Exercise instructions => Copy word for word the line containing "1285x617 pixels. At" together with all lines following it to the end of the listing below, without the pictures.

Task material =>

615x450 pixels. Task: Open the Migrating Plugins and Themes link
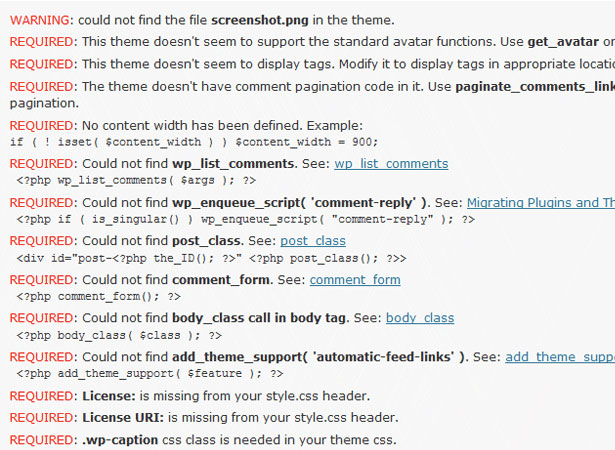coord(541,202)
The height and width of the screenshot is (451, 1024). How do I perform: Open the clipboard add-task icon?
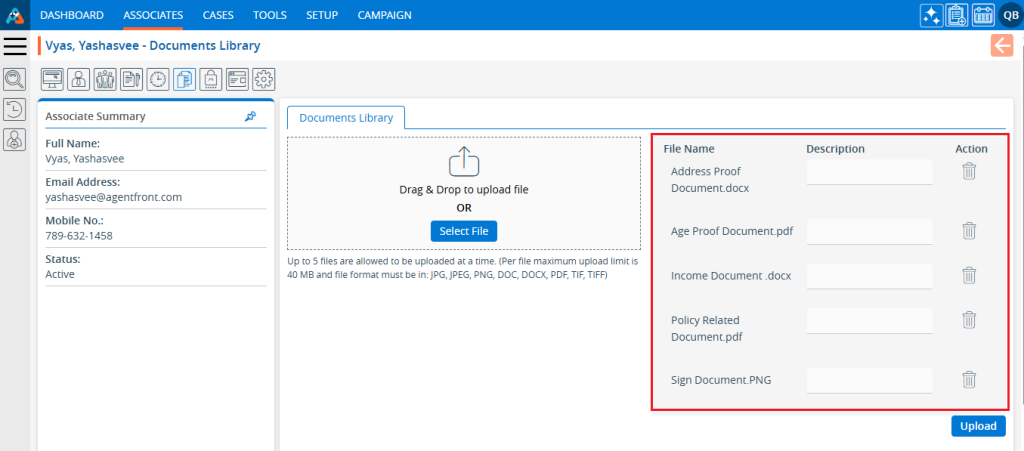957,15
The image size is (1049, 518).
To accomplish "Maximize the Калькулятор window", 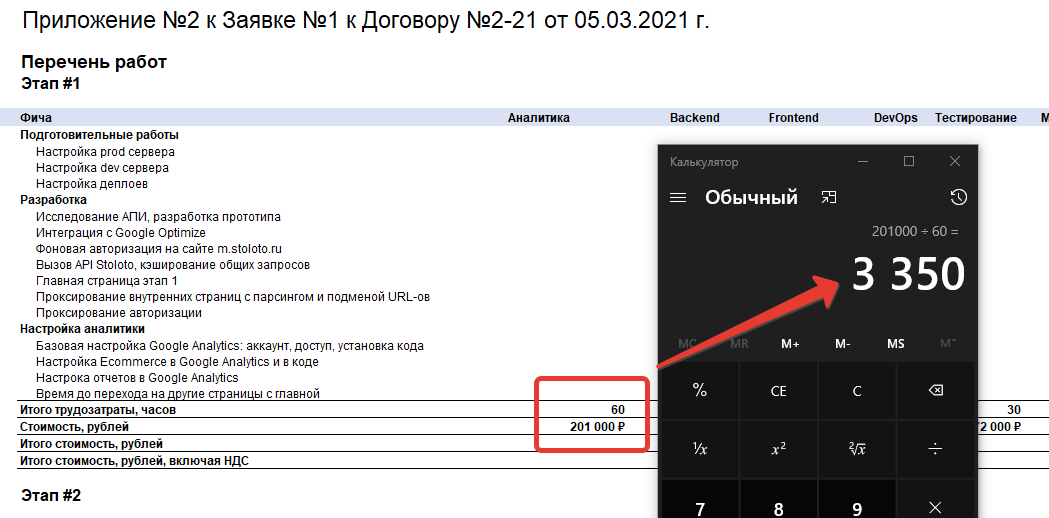I will pos(909,162).
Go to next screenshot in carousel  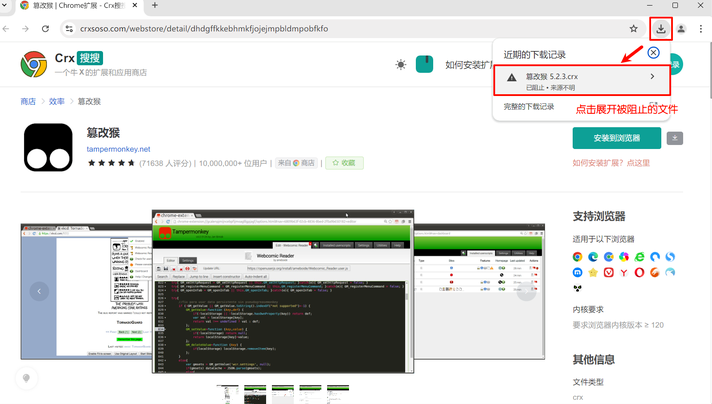525,291
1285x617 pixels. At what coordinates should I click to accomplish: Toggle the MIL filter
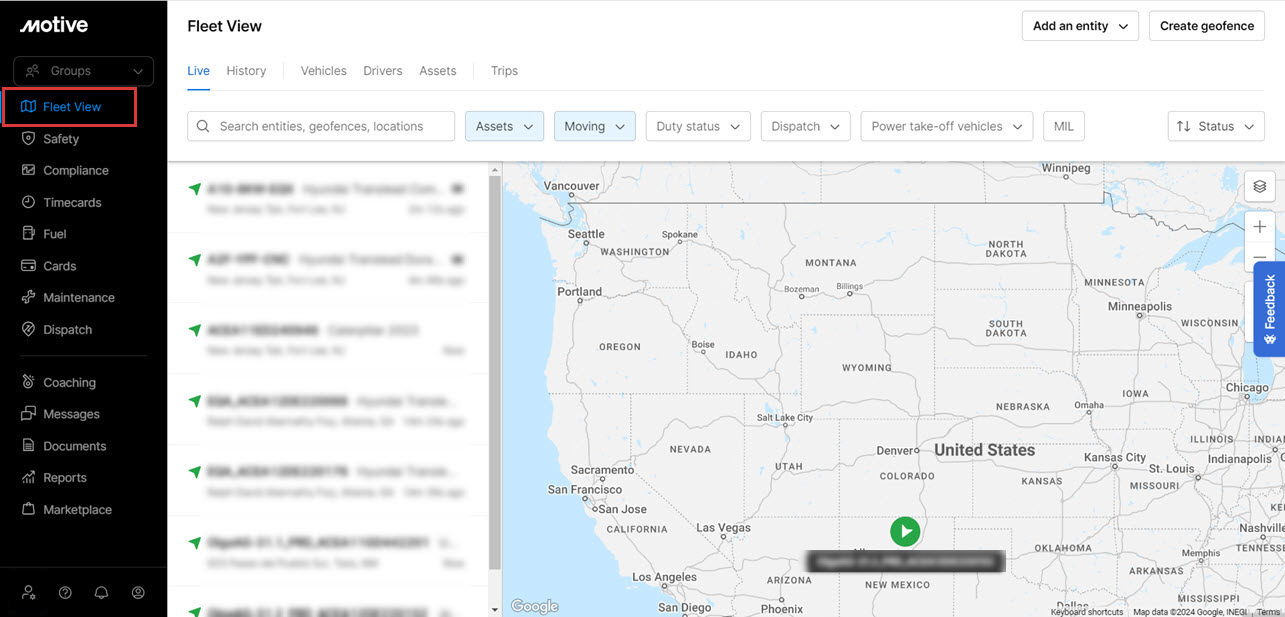[x=1063, y=126]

Answer box =>
1285x617 pixels. At what coordinates should I click to accomplish: Toggle the MIL filter
[x=1063, y=126]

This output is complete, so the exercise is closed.